Et la seconde, c’est que même les âmes sont destinées à recevoir des dix sefirot qui sont dans Adam Kadmon et Atsilout, c’est-à-dire par l’élévation des trois mondes BY"A vers eux, comme il sera dit plus loin au point 163. C’est pourquoi il faut distinguer même dans Adam Kadmon et Atsilout ces changements dans les dix sefirot, selon ce qu’ils sont destinés à éclairer pour les âmes au moment où elles monteront là-bas avec les mondes de BY"A, car alors elles recevront selon le degré qui est dans ces dix sefirot.

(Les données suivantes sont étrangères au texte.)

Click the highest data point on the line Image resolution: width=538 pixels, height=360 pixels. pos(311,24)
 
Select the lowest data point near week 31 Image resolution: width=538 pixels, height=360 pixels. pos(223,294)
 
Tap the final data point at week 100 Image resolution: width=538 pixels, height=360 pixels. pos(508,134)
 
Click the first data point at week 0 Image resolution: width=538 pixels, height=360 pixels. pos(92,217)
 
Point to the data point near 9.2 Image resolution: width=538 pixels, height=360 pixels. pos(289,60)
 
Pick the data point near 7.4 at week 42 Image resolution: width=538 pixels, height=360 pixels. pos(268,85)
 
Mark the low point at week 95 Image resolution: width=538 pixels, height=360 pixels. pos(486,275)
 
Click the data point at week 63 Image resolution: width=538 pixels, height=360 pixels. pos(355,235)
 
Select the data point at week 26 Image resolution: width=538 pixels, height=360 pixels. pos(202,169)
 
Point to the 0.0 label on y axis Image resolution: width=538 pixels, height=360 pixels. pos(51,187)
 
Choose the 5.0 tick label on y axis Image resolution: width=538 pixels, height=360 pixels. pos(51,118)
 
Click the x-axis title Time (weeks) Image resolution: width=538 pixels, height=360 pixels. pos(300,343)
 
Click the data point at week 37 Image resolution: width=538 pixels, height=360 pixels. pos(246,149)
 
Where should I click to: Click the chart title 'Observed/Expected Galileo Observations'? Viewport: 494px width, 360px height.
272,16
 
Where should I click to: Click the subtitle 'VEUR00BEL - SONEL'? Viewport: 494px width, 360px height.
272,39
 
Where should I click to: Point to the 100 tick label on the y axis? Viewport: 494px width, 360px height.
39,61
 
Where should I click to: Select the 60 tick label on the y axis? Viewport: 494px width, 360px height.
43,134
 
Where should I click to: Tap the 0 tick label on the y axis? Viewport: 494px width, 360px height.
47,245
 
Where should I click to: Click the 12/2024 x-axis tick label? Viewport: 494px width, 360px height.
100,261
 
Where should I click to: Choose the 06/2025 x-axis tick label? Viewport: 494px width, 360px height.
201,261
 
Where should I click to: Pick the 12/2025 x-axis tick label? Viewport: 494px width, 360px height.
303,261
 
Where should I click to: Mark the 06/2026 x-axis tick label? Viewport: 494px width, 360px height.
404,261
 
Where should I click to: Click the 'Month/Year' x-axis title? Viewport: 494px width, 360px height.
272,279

14) Voici qu’il a été bien expliqué que la notion des mondes, et l’aspect de la nouveauté et des changements, et le nombre de degrés, et semblables, tout cela n’a été dit que dans l’aspect des kelim qui influent sur les âmes, et qui leur dissimulent et mesurent afin qu’elles puissent recevoir de la lumière de Ein Sof, béni soit-Il, qui est en eux, selon la voie du degré. Et ils ne produisent aucune impression de quelque chose dans la lumière de Ein Sof, béni soit-Il, elle-même, car leur dissimulation n’agit que sur l’autre qui veut le ressentir et recevoir de lui, comme il a été dit dans la parabole ci-dessus.
15) Et de manière générale, il faut distinguer dans les sefirot et dans les partsoufim, en tout lieu où ils sont, ces trois aspects : Atsmouto, béni soit-Il, les kelim et les lumières. Or, dans Atsmouto, béni soit-Il, aucune pensée ne Le saisit du tout, et dans les kelim, il y a toujours deux distinctions opposées l’une à l’autre, qui sont dissimulation et révélation, car la notion du kli, depuis son commencement, est de dissimuler Atsmouto, béni soit-Il, de sorte que ces dix kelim des dix sefirot sont dix degrés de dissimulations. Cependant, après que les âmes reçoivent dans ces kelim, avec toutes leurs conditions, alors ces dissimulations deviennent un aspect de révélations pour les atteintes des âmes. Voici donc que les kelim incluent deux distinctions opposées qui sont une, car la mesure de la révélation dans le kli est précisément selon la mesure de la dissimulation dans le kli, et plus le kli est épais, c’est-à-dire qu’il dissimule davantage Atsmouto, béni soit-Il, plus il révèle une stature plus grande ; voici donc que ces deux opposés sont un. Et la notion des lumières dans les sefirot signifie, cette mesure de stature qui est apte à être révélée à l’atteinte des âmes. Car du fait que tout provient d’Atsmouto, béni soit-Il, et cependant il n’y a atteinte en Lui que selon la nature des kelim, comme susmentionné, c’est pourquoi il y a nécessairement dix lumières dans ces dix kelim, c’est-à-dire dix degrés de révélations pour les receveurs, selon la nature de ces kelim. De sorte qu’il ne faut pas distinguer entre Sa lumière, béni soit-Il, et Atsmouto, béni soit-Il, si ce n’est en cela : qu’en Atsmouto, béni soit-Il, il n’y a aucune atteinte ni saisie du tout, sauf ce qui nous parvient de Lui, béni soit-Il, par son revêtement dans les kelim des dix sefirot, et de ce point de vue, tout ce qui vient dans l’atteinte, nous l’appelons « lumières ».